Records from a collection
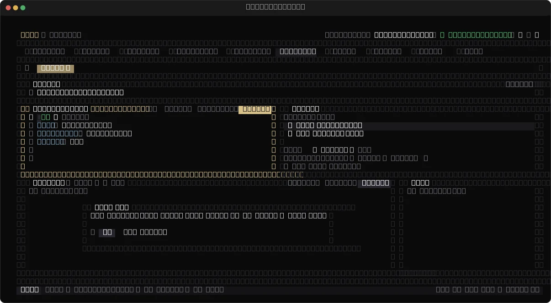Click the last small glyph at the far right of the header
Image resolution: width=551 pixels, height=303 pixels.
point(537,35)
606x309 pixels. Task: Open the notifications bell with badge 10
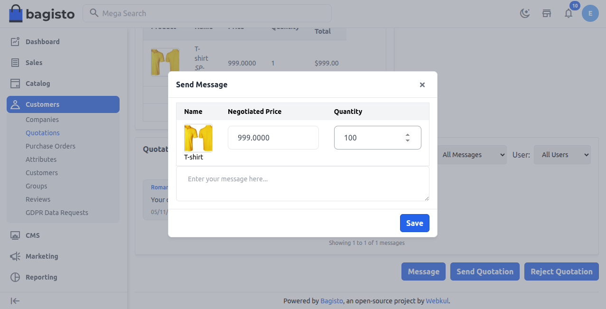tap(569, 13)
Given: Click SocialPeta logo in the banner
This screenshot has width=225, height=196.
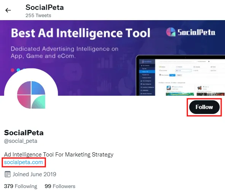Looking at the screenshot, I should pyautogui.click(x=191, y=32).
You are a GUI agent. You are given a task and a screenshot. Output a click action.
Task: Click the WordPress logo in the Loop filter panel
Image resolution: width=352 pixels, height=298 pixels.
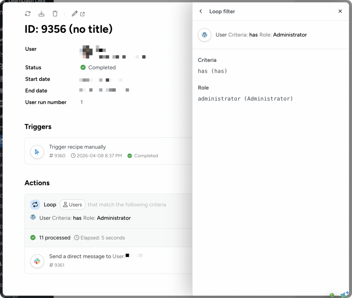tap(204, 35)
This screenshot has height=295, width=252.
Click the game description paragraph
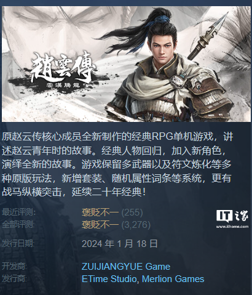tap(117, 164)
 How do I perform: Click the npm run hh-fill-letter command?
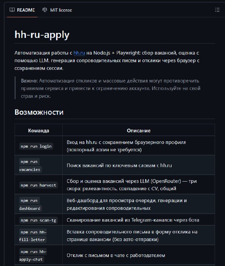click(33, 235)
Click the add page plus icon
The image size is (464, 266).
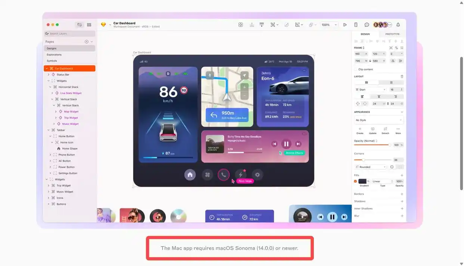pos(86,42)
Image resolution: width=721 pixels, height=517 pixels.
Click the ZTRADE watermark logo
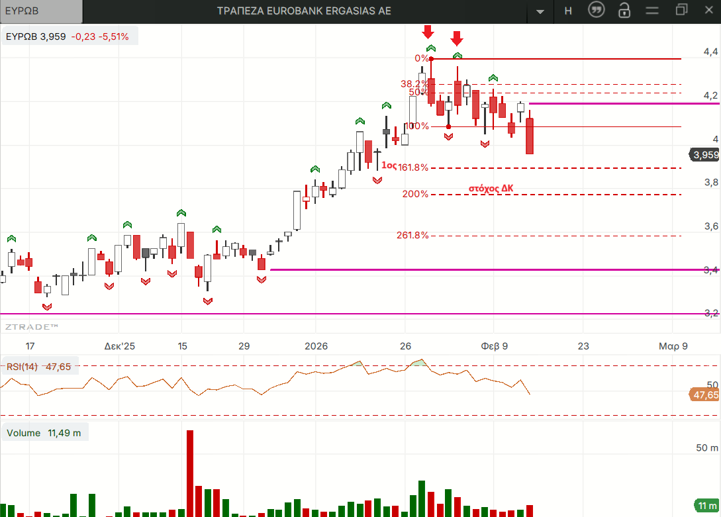[32, 327]
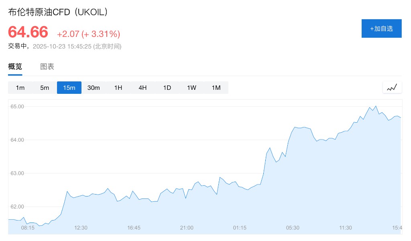Viewport: 411px width, 241px height.
Task: Add UKOIL to watchlist with +加自选
Action: click(381, 28)
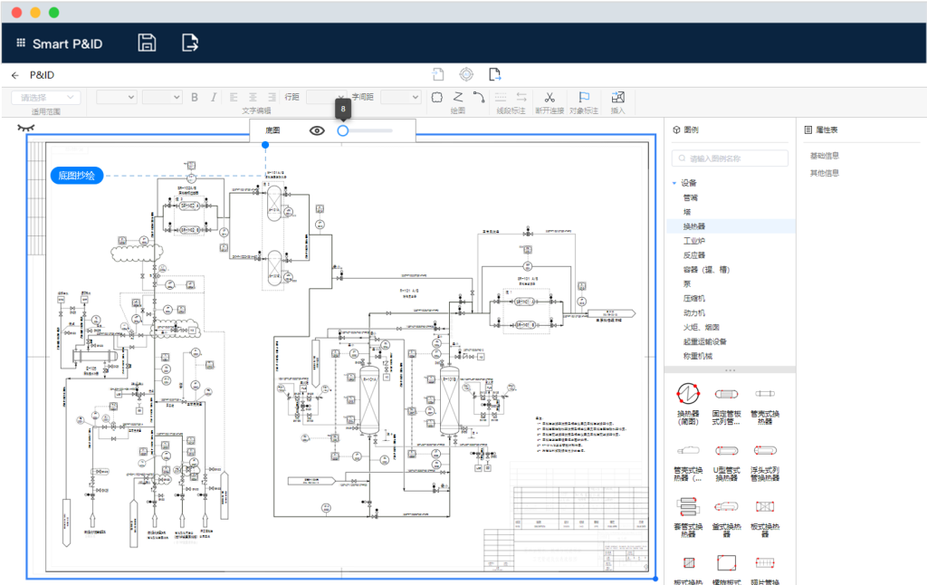Toggle the 底图 eye visibility icon

316,130
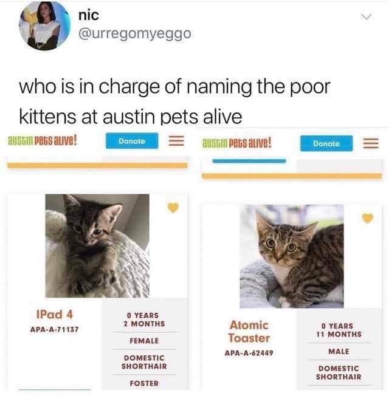Favorite Atomic Toaster with heart icon

point(368,218)
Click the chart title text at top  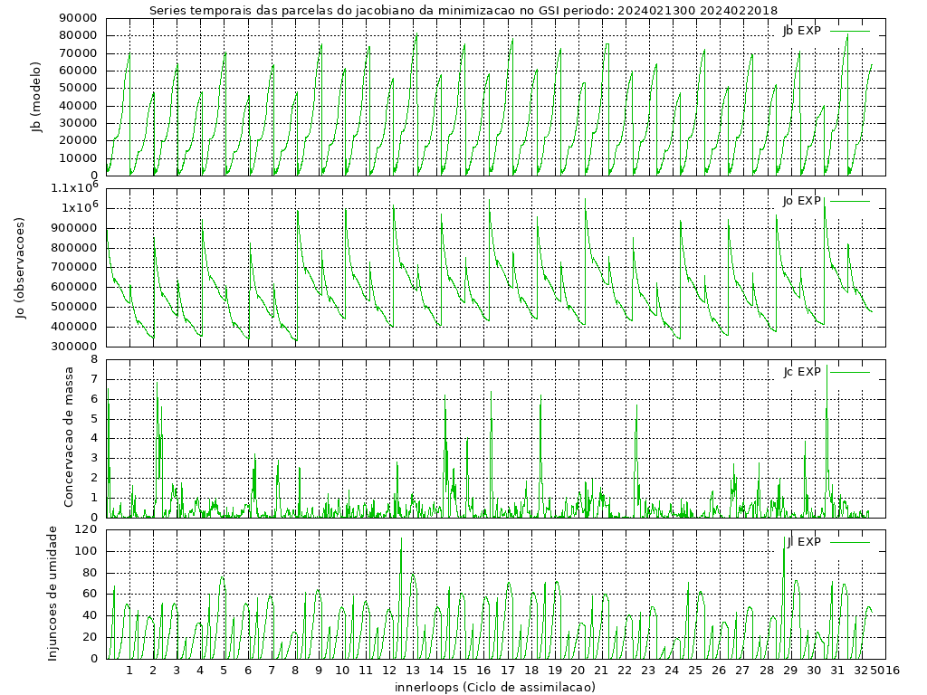463,10
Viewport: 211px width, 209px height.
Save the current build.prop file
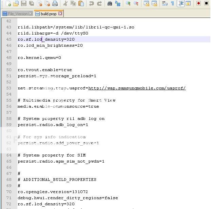point(24,4)
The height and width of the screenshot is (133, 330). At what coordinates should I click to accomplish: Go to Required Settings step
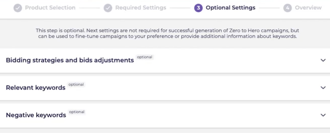(x=141, y=8)
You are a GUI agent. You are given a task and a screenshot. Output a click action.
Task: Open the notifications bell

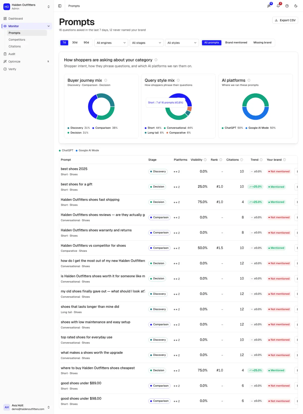tap(278, 6)

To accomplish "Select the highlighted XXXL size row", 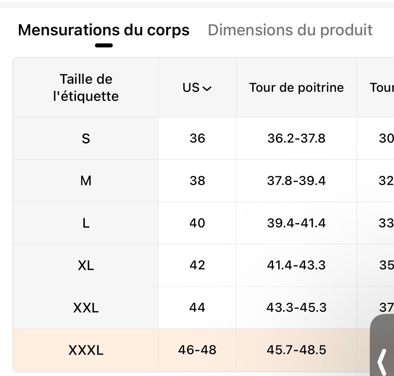I will (x=86, y=350).
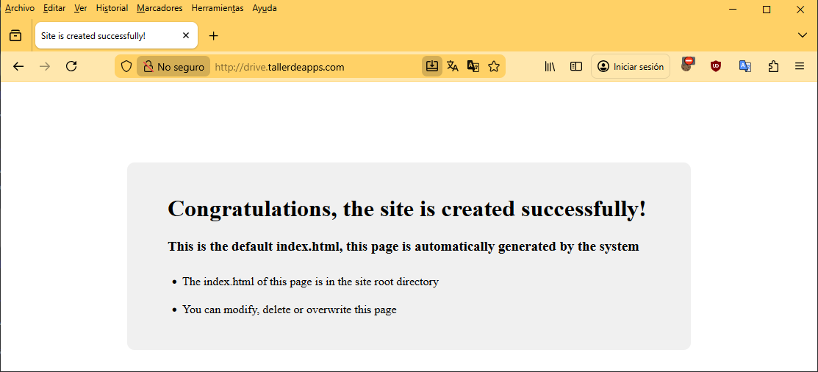Go back to the previous page

pyautogui.click(x=19, y=66)
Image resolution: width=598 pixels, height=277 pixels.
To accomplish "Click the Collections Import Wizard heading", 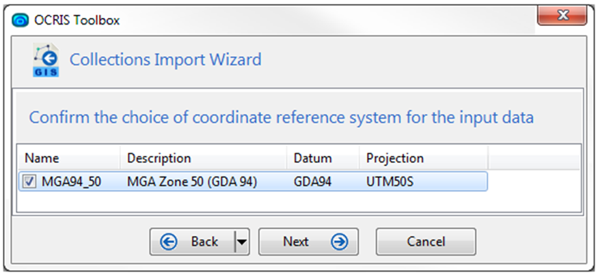I will coord(165,60).
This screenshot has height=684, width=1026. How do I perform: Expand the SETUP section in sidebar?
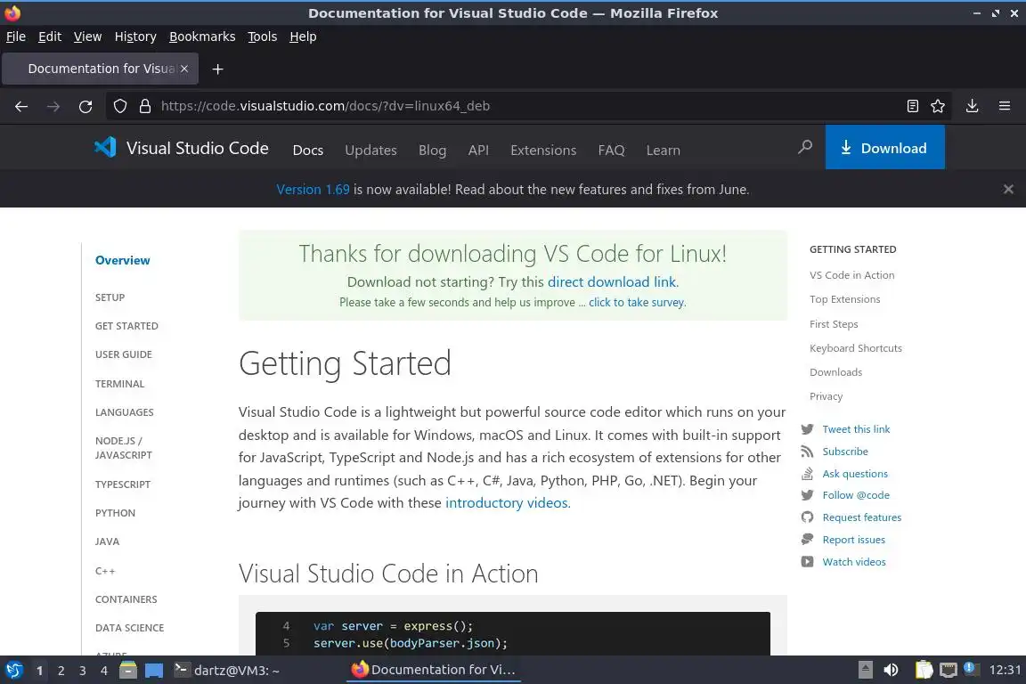110,297
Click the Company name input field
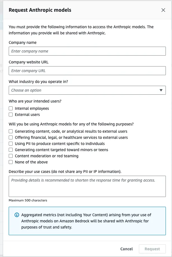 pyautogui.click(x=87, y=51)
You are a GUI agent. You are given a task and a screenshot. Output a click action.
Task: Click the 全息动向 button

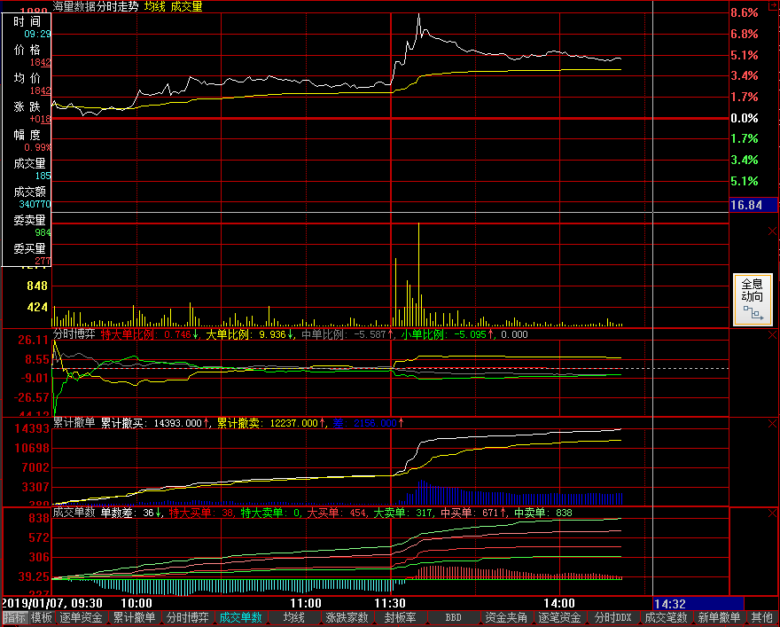pyautogui.click(x=752, y=299)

■ **Assigned task**
Above are some records. Output exactly the lines from the one that contains "606x309 pixels. Task: Open" to the one that contains "Task: Click the WordPress", keeping both, and omit the pictures.

■ **Response**
606x309 pixels. Task: Open the notifications bell with badge 10
tap(569, 13)
Given: Click SocialPeta logo in the banner
This screenshot has width=225, height=196.
Looking at the screenshot, I should pyautogui.click(x=191, y=32).
You are a GUI agent. You are given a task and a screenshot. Output a click action.
Task: Click the WordPress logo in the Loop filter panel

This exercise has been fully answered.